Fernando Bernal (Festival de San Sebastián)

“Volver a los diecisiete, después de vivir un siglo”. Los versos de la canción de Violeta Parra, que acompañan las imágenes de Ane, condensan la tensión generacional que recorre el film y los diferentes bagajes emocionales con los que tienen que cargar las dos protagonistas: una madre (Patricia López Arnaiz) que vive sola junto a su hija adolescente (Jone Laspiur). Tras una amplia carrera como cortometrajista, David Pérez Sañudo acomete un prometedor debut en el largometraje con una historia que, basada en un corto homónimo, le ha abierto las puertas de la sección New Directors del Festival de San Sebastián. El punto de partida es el mismo: una madre vuelve a casa después de trabajar y pasar toda la noche de fiesta, y entonces descubre que su hija no está. La madre espera, sentada a la mesa con el desayuno preparado, pero la hija no aparece.

A partir de esta intrigante premisa argumental, Ane se despliega como un drama intimista con un fuerte componente social, marcado por el momento y el lugar en el que se desarrolla la historia. Estamos en el País Vasco en 2009 y la madre trabaja como guardia de seguridad de las obras del tren de alta velocidad, una infraestructura que tiene detractores muy activos, entre los que se encuentra su hija. Sobre esta doble dimensión, íntima y sociopolítica, desarrolla Pérez Sañudo una película sostenida por un armazón de thriller familiar, donde la protagonista, acompañada de su exmarido, busca a la hija desaparecida.

Datos recogidos:
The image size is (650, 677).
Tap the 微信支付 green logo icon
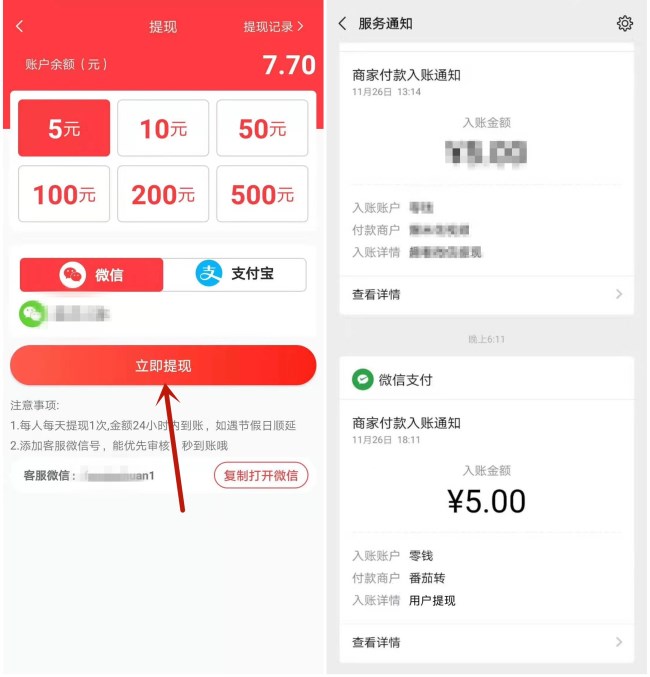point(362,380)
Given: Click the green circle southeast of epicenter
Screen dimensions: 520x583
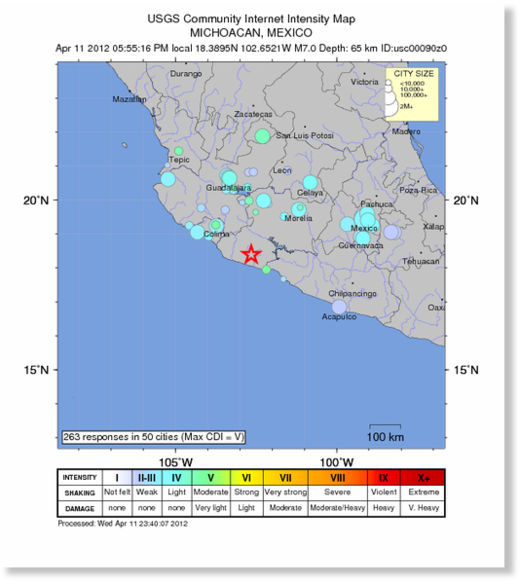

• **Qué hacer**
Escribe de nuevo todo lo que va desde "Fernando Bernal (Festival" hasta "hija no aparece." en la reseña, pero cambia "adolescente" por "joven".

• **Tu respuesta**
Fernando Bernal (Festival de San Sebastián)

“Volver a los diecisiete, después de vivir un siglo”. Los versos de la canción de Violeta Parra, que acompañan las imágenes de Ane, condensan la tensión generacional que recorre el film y los diferentes bagajes emocionales con los que tienen que cargar las dos protagonistas: una madre (Patricia López Arnaiz) que vive sola junto a su hija joven (Jone Laspiur). Tras una amplia carrera como cortometrajista, David Pérez Sañudo acomete un prometedor debut en el largometraje con una historia que, basada en un corto homónimo, le ha abierto las puertas de la sección New Directors del Festival de San Sebastián. El punto de partida es el mismo: una madre vuelve a casa después de trabajar y pasar toda la noche de fiesta, y entonces descubre que su hija no está. La madre espera, sentada a la mesa con el desayuno preparado, pero la hija no aparece.